Will the O/R of PET bottle chip factory recover to over 80% by the end of March?
With the restart of Yisheng Hainan and Dragon Special Resin, and aside from a few short downtime incidents, the average operating rate of domestic PET bottle chip facilities is gradually rising to around 77% (based on a designed capacity of 20.93 million tons per year), and the average inventory at factories has also decreased to slightly above 15 days. So, is it possible for the average O/R of PET bottle chip facilities to recover to over 80% in the future?
Firstly, this round of inventory reduction is mainly driven by bottle chip factories actively lowering prices to stimulate sales. According to CCFGroup statistics, from late February to mid-March, the transaction volume in the domestic PET bottle chip market reached nearly 1.25 million tons, with two-thirds of this volume for Mar-Apr delivery. This indicates that the delivery speed for contract traders and end customers is gradually accelerating. However, it cannot be denied that this increase in transaction volume has come at the cost of creating new lows for the year. If upstream raw material costs rebound significantly in the future, bottle chip factories may face the risk of losses on earlier orders if they do not lock in costs in a timely manner. This is evident from the fact that some bottle chip factories have increased their low-level raw material purchases recently. Therefore, if there is a reversal in the raw material sector, it may indirectly delay the restart of some facilities that have reduced or halted production.
Secondly, current statistics indicate that facility restarts and shutdowns are occurring simultaneously. In mid-March, Yisheng Dalian's 700,000-ton facility has a planned shutdown for maintenance. If this is executed, it would essentially offset the restart of 600,000 tons at its Hainan plant. The restart time for Sinopec Yizheng's 500,000-ton facility and Wankai Zhejiang's 550,000-ton facility are expected to be around the end of March, while the remaining 500,000-ton facility at Yisheng Hainan has no scheduled restart time yet. Additionally, whether the 750,000-ton new capacity at Sanfame, which was previously shut down, can smoothly come online in the second quarter is also worth monitoring. Given this situation, it seems unlikely that the operating rate of PET bottle chip factories will reach over 80% before the end of March. It is expected that the O/R may only begin to recover to over 80% starting in April (based on a designed capacity of 20.93 million tons per year).

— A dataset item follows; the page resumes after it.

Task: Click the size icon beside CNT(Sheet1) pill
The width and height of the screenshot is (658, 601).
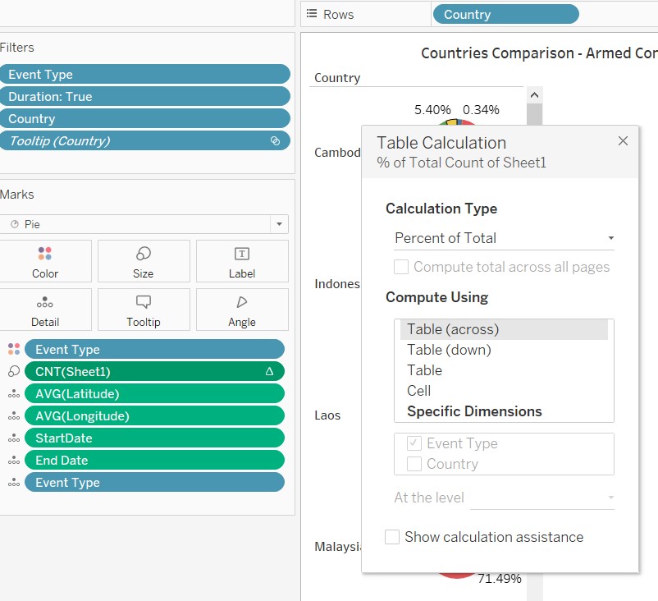Action: pyautogui.click(x=13, y=371)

Looking ahead, PET bottle chip factories are expected to continue a pattern of inventory reduction until the end of March. Starting in April, with the gradual return of maintenance facilities, the market supply is expected to progressively rise to pre-Chinese New Year levels. Attention should be paid to the continuity of order intake and the pickup speed from downstream end users. Of course, if PET bottle chip factories continue to face significant losses in the future, they may consider reducing production to maintain prices after receiving sufficient orders during the peak season. We speculate the timing around late June or July.